The DocGen API enforces per-plan throughput limits to keep generation latency predictable for every customer on the platform. Limits apply to the org that owns the API credentials, aggregated across all clients using those credentials.

This page documents the DocGen-specific limits. For the platform-wide request-rate policy that applies to all Propper APIs, see the global rate limits guide.

Per-plan limits

PlanDocuments/hrBurst/minNotes
gen_starter601SMB tier
gen_pro60010Mid-market
gen_hoa60010Burst weighted toward bulk_send
business1,20020Existing full-suite plan
gen_payg6,000100Metered Pay-As-You-Go

A "document" is one successful generation that produces a stored artifact. Failed generations that return a 4xx before any rendering work begins do not count against the hourly budget.
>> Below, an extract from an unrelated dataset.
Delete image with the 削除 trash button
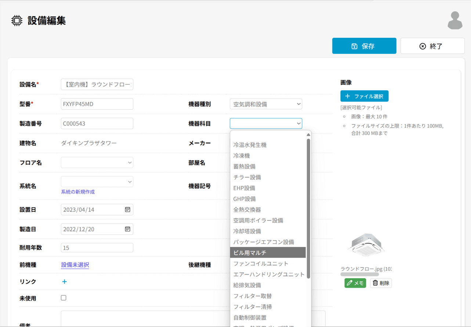471x327 pixels. click(381, 283)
Failures that occur after a render starts (template errors, asset fetch failures) do count, because they consume worker capacity.

The burst-per-minute column caps short-window throughput so that a single client cannot drain the hourly budget in seconds and starve other consumers. Hitting the burst cap returns a 429 with a short retryAfterSeconds even when the hourly budget is not exhausted.

429 response shape

When a request is throttled the API returns HTTP 429 Too Many Requests with the following JSON body:

{
"code": "rate_limited",
"message": "Rate limit exceeded for plan gen_starter.",
"details": {
"plan": "gen_starter",
"limit": 60,
"windowSeconds": 3600,
"retryAfterSeconds": 287
}
}

Every 429 response also carries these headers:

HeaderDescription
Retry-AfterSeconds to wait before the next request. Mirrors details.retryAfterSeconds.
X-RateLimit-LimitMaximum documents allowed in the current window.
X-RateLimit-RemainingDocuments remaining in the current window. Will be 0 on a 429.
X-RateLimit-ResetUnix timestamp (seconds) at which the current window resets and the full budget becomes usable.
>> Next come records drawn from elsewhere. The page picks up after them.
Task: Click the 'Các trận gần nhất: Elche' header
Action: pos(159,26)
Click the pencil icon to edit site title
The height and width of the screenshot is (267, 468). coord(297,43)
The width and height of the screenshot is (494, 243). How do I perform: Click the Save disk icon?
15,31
These headers are also returned on successful (2xx) responses so a well-behaved client can pace itself without ever hitting a 429.

Backoff guidance

When a 429 is returned, use exponential backoff seeded from details.retryAfterSeconds:

  1. Wait retryAfterSeconds before the first retry.
  2. Double the wait on each subsequent retry: retryAfterSeconds * 2^attempt.
  3. Apply ±10% jitter to each wait to avoid synchronized retries across workers.
  4. Cap at 5 retries. After the fifth failure, surface the error to the caller rather than continuing to retry.
async function generateWithBackoff(request: () => Promise<Response>) {
const maxRetries = 5;
for (let attempt = 0; attempt < maxRetries; attempt++) {
const response = await request();
if (response.status !== 429) {
return response;
}
const retryAfter = Number(response.headers.get('Retry-After') ?? '1');
const base = retryAfter * Math.pow(2, attempt);
const jitter = base * (0.9 + Math.random() * 0.2);
await new Promise((resolve) => setTimeout(resolve, jitter * 1000));
}
throw new Error('Rate limit retries exhausted');
}
tip

Batch endpoints (POST /batches) consume a single hourly slot per batch on submission, even though the batch may produce hundreds of documents. Prefer batching for any flow that generates more than ~10 documents at once. See the batch guide for examples.

Requesting a limit increase

If your usage pattern outgrows the limits for your current plan, you have two options:

  1. Self-serve upgrade. Org admins can compare plans and upgrade in the dashboard at https://app.propper.ai/organization/settings/billing. New limits take effect within a minute of the upgrade webhook completing.
  2. Custom limits. For sustained throughput above the gen_payg row, contact your account team or reach out through the support channel listed in your contract. Custom limits are provisioned per-org and do not require a plan change.

Limit increases are not granted as a workaround for a misbehaving integration. If you are hitting limits because of a tight retry loop or polling-instead-of-webhooks pattern, the support team will surface that before changing the cap.